## INSTRUCTIONS FOR THE TASK
In the cap and floor pricing text, what does each caplet reduce to in the Hull-White model?

## EXCERPT
Cap and Floor Pricing¶

Interest rate caps and floors are among the most actively traded OTC derivatives. A cap protects a floating-rate borrower against rising rates by paying the difference whenever the reference rate exceeds a strike, while a floor protects a lender against falling rates. Since a cap is a portfolio of individual caplets, and each caplet in the Hull-White model reduces to a put on a zero-coupon bond, the entire cap can be priced analytically. This section derives the cap and floor pricing formulas and compares the Hull-White result with Black's formula.

Cap and Floor Structure¶

An interest rate cap on a notional $N$ with strike $K$ and payment dates $T_1, T_2, \ldots, T_n$ consists of $n$ individual caplets. Each caplet pays at $T_k$ based on the floating rate observed at $T_{k-1}$.

## DATASET EXCERPT

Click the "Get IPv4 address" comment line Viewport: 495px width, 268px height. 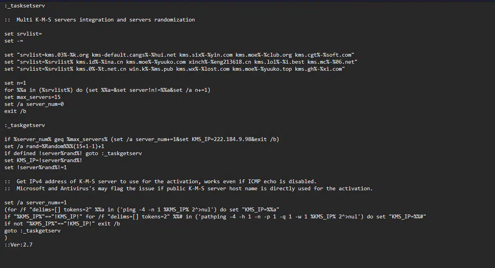pos(166,181)
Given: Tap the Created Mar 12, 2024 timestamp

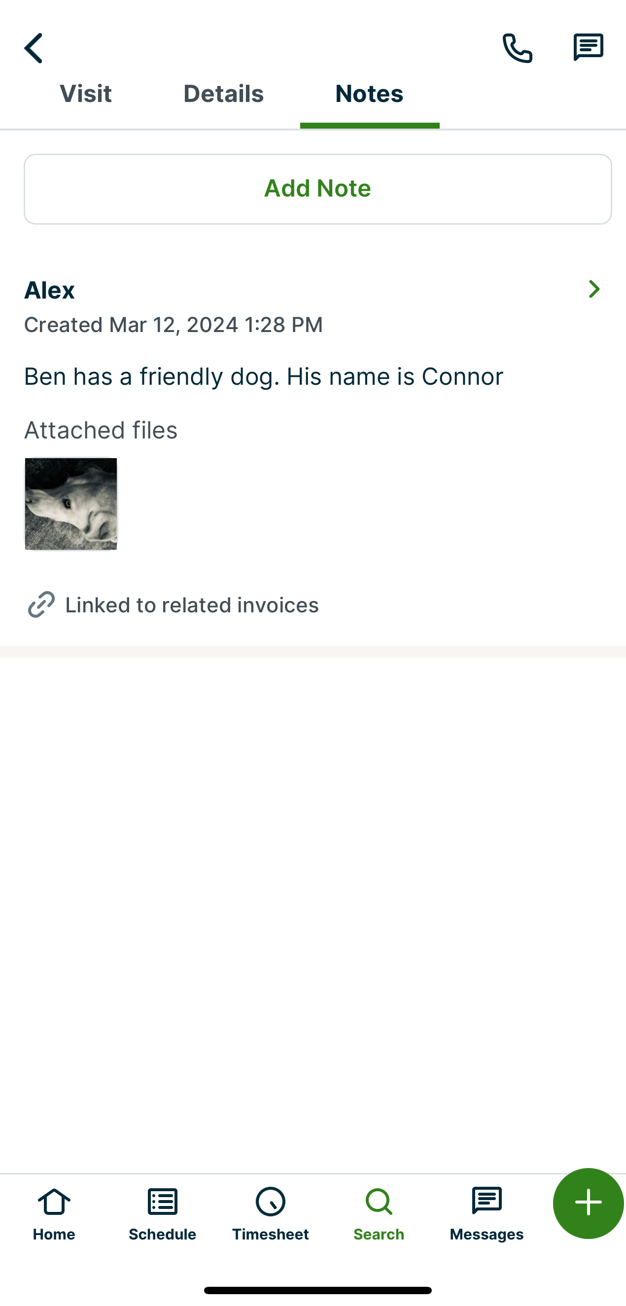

## TASK RESPONSE
A put on a zero-coupon bond.